LOL. Do you want me to count them? I don't see any "complex mappings". Most of the lines in the source are just type casts which don't produce any code.
Such as? I have done quite a bit of optimization using various versions of SSE and AVX in my time, but don't have any experience in ARM coding on that level.
Anyway, Alder Lake is more than twice as fast in Cinebench multi-core than the M1 Max. It would require some pretty sensational intrinsics in Neon to achieve that much of an boost. If that were possible, I suspect Apple would have merged that into Embree long ago, given that it is used by some very popular projects such as Blender.

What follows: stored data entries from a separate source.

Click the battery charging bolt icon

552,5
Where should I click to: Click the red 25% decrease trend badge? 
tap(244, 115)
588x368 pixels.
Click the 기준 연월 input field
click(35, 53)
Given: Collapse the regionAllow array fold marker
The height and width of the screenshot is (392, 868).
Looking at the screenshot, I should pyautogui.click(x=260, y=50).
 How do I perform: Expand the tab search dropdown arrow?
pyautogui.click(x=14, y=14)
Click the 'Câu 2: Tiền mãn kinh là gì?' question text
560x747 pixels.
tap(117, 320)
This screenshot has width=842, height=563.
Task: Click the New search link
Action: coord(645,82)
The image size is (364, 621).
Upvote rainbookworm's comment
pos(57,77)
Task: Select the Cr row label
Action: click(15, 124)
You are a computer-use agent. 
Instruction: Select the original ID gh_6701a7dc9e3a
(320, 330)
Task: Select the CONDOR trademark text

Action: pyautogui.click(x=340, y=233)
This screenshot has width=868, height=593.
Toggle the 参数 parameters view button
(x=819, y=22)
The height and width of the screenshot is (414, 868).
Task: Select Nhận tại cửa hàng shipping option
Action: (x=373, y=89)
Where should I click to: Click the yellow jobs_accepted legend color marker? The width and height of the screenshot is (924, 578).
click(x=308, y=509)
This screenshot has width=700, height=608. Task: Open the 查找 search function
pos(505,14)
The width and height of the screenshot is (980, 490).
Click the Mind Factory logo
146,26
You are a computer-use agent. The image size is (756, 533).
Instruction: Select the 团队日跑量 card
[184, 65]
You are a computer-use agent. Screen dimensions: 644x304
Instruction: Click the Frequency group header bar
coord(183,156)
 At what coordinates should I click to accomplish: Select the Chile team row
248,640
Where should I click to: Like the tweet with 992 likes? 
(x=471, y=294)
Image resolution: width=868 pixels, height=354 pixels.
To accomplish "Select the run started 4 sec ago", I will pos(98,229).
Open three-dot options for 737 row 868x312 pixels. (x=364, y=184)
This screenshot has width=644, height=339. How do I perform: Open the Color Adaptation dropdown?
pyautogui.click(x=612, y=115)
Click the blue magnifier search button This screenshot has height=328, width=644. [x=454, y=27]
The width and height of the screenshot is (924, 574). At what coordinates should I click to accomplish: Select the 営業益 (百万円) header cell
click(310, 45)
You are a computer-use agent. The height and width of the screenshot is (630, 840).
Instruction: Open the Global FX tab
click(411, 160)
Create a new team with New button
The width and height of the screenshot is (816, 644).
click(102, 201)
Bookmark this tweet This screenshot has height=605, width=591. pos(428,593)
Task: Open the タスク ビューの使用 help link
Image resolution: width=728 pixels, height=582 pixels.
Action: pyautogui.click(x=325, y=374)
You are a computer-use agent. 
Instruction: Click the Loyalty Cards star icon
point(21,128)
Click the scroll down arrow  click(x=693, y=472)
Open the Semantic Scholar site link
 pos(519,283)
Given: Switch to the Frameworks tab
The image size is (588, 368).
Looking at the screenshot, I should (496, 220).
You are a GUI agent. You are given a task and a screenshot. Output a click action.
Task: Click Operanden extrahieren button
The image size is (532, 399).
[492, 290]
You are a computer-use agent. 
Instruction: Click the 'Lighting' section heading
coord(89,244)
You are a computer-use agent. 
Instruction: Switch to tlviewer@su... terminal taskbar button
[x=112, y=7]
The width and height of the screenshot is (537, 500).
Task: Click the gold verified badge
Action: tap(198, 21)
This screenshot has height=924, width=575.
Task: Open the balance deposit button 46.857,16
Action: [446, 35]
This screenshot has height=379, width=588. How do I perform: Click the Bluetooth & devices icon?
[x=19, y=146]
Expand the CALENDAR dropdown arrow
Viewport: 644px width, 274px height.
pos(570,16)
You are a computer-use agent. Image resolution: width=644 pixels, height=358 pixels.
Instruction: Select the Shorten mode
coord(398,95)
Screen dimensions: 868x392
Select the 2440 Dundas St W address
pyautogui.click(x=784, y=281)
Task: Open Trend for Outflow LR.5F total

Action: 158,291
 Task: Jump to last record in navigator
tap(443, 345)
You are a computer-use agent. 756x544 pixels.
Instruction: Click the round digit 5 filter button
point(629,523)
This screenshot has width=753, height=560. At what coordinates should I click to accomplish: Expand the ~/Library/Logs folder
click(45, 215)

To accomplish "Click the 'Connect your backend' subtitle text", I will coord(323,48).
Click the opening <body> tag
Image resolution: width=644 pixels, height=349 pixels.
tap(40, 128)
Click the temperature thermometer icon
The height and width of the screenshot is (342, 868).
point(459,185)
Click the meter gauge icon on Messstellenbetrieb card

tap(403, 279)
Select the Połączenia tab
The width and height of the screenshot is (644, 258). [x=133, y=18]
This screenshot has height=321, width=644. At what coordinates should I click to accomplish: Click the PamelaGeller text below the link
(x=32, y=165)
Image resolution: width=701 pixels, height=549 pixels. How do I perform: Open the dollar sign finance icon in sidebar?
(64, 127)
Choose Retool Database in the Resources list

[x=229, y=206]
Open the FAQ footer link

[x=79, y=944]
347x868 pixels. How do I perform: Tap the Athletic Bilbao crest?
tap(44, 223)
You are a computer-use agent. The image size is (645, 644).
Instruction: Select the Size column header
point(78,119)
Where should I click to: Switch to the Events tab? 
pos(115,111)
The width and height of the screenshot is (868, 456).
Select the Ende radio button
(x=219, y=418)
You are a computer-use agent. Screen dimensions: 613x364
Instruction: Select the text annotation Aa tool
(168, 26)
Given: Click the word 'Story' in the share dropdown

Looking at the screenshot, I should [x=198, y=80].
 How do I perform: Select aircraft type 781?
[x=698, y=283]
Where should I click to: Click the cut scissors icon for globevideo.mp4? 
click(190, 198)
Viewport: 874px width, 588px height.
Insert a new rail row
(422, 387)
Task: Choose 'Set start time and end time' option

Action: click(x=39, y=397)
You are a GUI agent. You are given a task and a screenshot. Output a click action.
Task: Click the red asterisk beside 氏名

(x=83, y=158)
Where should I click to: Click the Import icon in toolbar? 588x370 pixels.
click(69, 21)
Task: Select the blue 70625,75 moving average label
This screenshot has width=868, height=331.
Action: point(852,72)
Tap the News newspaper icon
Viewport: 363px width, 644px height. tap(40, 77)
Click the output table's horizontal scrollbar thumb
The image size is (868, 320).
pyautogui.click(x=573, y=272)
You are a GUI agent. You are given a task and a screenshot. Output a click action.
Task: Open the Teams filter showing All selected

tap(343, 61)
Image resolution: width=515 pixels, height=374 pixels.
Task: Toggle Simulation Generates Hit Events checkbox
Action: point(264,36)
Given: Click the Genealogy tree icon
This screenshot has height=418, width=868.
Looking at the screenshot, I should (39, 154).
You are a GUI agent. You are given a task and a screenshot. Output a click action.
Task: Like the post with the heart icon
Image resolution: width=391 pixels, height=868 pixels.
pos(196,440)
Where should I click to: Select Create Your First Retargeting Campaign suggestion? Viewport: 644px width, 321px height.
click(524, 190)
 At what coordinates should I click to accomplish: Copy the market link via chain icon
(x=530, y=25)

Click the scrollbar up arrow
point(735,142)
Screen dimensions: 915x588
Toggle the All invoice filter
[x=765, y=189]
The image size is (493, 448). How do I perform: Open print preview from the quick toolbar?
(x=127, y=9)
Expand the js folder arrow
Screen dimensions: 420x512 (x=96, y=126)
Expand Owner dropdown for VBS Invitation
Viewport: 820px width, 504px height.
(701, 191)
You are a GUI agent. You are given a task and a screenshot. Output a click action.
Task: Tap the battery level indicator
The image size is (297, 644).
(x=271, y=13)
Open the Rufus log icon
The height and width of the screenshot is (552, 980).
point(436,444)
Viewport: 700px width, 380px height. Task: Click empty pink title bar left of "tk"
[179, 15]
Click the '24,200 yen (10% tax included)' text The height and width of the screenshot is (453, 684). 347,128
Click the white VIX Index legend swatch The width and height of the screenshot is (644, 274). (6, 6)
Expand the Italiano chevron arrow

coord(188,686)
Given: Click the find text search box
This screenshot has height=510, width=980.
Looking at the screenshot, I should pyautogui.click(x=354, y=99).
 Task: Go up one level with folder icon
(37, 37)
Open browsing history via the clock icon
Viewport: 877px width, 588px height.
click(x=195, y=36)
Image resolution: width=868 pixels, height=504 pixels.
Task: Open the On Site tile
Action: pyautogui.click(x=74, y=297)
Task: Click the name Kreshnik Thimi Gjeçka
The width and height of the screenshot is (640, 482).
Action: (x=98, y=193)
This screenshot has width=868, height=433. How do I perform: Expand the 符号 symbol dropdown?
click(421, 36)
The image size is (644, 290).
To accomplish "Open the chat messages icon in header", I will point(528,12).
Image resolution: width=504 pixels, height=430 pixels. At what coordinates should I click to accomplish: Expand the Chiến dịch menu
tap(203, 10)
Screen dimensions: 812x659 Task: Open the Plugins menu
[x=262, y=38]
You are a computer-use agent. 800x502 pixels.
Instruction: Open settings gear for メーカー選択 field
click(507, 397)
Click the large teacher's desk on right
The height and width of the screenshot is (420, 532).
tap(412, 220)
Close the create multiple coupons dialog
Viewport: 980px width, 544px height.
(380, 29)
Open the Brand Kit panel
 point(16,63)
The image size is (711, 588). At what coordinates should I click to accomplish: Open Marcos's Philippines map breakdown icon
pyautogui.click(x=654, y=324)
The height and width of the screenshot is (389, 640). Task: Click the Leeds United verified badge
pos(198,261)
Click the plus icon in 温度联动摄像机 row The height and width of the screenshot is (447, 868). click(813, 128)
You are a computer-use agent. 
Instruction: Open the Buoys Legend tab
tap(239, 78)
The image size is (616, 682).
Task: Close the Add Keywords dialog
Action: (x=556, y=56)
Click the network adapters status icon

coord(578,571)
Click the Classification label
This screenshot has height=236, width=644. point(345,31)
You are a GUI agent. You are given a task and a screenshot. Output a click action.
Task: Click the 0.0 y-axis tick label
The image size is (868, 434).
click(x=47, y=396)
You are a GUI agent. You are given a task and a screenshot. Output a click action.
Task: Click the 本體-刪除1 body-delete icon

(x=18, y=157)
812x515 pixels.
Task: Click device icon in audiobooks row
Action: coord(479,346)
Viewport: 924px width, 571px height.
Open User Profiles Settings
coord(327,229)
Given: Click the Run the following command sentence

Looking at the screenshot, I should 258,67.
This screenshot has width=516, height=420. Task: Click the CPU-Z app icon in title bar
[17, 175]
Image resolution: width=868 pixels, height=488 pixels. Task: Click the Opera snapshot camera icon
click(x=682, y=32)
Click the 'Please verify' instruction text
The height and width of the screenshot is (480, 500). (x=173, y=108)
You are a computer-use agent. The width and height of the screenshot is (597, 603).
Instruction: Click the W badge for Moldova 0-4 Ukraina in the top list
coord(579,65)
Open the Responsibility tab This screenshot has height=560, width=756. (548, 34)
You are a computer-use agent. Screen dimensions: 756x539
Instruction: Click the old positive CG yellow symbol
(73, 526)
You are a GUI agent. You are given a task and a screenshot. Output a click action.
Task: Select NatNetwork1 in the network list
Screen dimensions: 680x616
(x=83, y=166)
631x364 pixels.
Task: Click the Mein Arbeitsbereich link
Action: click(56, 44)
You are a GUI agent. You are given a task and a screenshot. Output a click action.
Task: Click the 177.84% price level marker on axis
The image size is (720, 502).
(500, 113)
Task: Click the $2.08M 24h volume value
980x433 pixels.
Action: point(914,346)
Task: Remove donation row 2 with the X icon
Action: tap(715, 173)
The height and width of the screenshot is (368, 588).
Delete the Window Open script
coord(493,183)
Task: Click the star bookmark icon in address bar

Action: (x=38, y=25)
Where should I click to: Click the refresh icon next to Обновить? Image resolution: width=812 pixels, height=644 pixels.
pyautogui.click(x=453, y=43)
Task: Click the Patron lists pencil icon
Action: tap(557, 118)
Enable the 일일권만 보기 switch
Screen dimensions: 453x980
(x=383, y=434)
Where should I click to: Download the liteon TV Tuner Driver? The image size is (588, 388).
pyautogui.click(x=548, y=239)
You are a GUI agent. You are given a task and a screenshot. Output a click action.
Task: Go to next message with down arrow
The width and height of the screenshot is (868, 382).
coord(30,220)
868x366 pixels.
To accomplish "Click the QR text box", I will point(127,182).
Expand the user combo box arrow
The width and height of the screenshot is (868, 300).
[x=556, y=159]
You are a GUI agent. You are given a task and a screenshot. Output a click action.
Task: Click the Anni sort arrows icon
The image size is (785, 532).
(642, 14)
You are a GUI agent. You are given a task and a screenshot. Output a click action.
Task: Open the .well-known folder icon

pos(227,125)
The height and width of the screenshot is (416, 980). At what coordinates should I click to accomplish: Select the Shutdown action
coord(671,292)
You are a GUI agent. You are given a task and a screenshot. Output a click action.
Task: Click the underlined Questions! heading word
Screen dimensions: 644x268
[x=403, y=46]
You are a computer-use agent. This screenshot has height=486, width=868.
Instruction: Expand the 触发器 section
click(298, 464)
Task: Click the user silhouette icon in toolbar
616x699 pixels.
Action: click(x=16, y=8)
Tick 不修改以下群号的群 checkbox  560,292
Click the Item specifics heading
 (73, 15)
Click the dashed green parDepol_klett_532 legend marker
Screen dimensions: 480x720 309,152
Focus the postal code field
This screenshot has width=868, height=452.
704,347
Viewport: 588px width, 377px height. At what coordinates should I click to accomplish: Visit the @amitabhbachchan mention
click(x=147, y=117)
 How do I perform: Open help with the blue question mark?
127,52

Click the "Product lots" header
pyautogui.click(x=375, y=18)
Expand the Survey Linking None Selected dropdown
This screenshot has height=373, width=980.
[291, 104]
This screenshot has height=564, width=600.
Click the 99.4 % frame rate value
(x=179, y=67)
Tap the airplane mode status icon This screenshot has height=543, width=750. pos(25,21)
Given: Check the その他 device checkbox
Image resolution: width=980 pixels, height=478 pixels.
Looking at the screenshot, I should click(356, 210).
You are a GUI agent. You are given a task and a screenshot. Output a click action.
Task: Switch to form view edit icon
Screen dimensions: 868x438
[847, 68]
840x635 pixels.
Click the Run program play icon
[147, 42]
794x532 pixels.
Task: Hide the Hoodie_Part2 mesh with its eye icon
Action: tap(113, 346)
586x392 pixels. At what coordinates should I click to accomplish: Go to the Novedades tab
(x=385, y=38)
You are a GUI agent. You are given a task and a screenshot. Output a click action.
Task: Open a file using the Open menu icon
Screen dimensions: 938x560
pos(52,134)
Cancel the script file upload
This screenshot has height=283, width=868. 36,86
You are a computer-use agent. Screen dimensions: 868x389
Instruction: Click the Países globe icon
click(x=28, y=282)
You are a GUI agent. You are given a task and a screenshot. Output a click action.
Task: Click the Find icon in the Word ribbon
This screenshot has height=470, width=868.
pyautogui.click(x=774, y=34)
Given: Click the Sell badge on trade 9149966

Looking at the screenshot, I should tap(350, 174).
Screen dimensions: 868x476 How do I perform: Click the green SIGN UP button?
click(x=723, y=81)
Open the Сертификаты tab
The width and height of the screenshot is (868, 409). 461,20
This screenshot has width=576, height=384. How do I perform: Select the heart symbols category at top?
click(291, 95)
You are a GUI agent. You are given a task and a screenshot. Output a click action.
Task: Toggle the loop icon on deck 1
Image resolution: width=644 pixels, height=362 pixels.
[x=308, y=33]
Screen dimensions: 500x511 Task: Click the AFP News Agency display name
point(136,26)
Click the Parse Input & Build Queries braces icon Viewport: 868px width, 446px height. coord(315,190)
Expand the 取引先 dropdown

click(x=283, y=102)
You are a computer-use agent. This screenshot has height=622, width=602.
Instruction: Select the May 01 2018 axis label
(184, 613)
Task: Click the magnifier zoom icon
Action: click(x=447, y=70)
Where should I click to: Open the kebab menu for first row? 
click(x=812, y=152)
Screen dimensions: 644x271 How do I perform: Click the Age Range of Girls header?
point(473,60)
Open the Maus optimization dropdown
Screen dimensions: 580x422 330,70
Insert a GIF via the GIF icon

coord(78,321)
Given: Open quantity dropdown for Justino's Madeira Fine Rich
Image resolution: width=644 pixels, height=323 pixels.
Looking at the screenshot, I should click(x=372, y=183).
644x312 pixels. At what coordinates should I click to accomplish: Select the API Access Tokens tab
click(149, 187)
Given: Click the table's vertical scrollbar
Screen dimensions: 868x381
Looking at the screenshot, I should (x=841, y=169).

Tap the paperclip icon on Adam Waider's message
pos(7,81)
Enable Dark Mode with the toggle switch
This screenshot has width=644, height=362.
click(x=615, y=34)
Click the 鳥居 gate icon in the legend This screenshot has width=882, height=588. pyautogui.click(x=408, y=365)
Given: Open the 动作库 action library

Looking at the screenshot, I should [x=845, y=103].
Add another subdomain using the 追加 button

But on the Embree Github page you can see them contributing optimizations that gain something like 8% ...
I doubt that very much. There was a significant performance improvement from AVX to AVX2, the only big difference being the longer vectors (well, and FMA for FP calculations). There are a lot of factors playing into SIMD performance besides just the execution units. For example, Alder Lake can load two 256-bit vectors per cycle from L1D (strictly speaking even two 512-bit vectors, but the consumer Alder Lakes can't make use of that since AVX512 is disabled). If you have shorter vectors, the throughput will obviously be that much lower, everything else being equal. Up to some point there is no replacement for displacement.
On the upcoming workstation Alder Lakes the difference may be even starker, since they have AVX512 enabled.